Path to true happiness 'revealed' - eliot_sykes
http://news.bbc.co.uk/1/hi/health/4436482.stm
======
failquicker
I can't speak for anyone else. But for me, I truly started getting happy when
I started "Reveling in Simplicity" Not in a superficial way, not in the
"minimal is cool" way. But in the I really don't need much to be happy way.

I've moved a LOT. I was in the military. And once I got out, I has a string of
businesses I started all over the US. And I use to carry these boxes of
"STUFF" with me. My wife too. We had all this crap, that was soooooo important
to us. But half the time we never even bothered to unpack it. Finally, we both
came to our senses, and sold, gave, or threw most of it away.

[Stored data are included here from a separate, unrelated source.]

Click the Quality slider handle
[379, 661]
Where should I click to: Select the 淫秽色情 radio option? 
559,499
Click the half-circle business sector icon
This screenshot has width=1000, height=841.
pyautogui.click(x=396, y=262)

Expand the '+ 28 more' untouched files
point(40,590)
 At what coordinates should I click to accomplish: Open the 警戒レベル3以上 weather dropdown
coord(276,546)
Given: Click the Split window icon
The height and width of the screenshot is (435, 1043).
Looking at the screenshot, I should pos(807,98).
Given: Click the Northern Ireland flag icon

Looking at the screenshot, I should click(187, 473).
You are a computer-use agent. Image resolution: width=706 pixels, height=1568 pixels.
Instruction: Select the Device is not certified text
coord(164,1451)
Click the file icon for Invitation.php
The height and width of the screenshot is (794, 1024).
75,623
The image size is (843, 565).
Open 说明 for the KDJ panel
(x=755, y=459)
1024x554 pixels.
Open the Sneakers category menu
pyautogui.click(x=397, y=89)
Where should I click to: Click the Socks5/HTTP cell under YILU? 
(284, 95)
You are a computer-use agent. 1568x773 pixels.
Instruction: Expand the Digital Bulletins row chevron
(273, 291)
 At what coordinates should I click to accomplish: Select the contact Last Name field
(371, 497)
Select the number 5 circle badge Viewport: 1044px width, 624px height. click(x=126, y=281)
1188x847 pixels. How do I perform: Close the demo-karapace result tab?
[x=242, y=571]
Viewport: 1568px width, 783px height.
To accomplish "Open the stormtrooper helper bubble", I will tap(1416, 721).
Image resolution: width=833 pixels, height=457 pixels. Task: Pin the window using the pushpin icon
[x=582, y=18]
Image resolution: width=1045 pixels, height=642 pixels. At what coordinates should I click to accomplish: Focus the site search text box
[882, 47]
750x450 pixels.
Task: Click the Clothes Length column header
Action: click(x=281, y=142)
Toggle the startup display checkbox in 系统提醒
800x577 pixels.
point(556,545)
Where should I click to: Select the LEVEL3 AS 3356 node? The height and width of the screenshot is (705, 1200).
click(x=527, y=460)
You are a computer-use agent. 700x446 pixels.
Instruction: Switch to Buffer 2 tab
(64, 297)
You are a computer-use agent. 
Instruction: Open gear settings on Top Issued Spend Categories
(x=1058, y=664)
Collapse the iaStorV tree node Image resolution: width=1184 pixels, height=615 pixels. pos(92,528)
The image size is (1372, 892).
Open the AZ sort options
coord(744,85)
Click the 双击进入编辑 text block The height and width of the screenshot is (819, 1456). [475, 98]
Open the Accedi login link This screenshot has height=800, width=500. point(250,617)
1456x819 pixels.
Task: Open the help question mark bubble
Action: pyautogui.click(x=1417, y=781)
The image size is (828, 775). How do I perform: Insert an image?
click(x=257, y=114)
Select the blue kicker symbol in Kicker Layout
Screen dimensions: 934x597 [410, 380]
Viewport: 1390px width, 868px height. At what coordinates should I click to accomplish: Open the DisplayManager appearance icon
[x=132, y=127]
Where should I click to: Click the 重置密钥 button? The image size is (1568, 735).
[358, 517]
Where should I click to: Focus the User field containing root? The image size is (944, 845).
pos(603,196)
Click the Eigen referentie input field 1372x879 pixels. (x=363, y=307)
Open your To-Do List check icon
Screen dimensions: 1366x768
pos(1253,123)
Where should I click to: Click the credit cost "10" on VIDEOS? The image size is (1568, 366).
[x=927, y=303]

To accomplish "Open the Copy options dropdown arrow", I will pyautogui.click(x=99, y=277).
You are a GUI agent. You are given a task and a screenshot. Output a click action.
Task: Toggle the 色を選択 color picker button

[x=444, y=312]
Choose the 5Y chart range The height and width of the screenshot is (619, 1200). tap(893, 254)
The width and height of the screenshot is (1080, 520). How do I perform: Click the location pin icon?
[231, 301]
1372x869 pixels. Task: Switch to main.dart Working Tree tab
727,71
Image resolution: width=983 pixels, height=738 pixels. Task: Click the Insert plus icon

I hear people talk about "Golden Handcuffs" I know what you mean. I had them.
But you know what, I was able to shake them too. So maybe they're not
handcuffs. Just decorations. That we like so much we won't take them off. But
we can.

My family is great now. We live on so much less. And our quality of life is
through the roof! If my family was a startup, we would have so much runway our
competitors would be shaking in their boots. And just like a startup, that
gives you a lot of freedom to experiment.

I love to experiment.

Simplicity is the key to happiness. At least that's my opinion. Sorry for the
rant in the comments. Didn't mean for it to go on so long.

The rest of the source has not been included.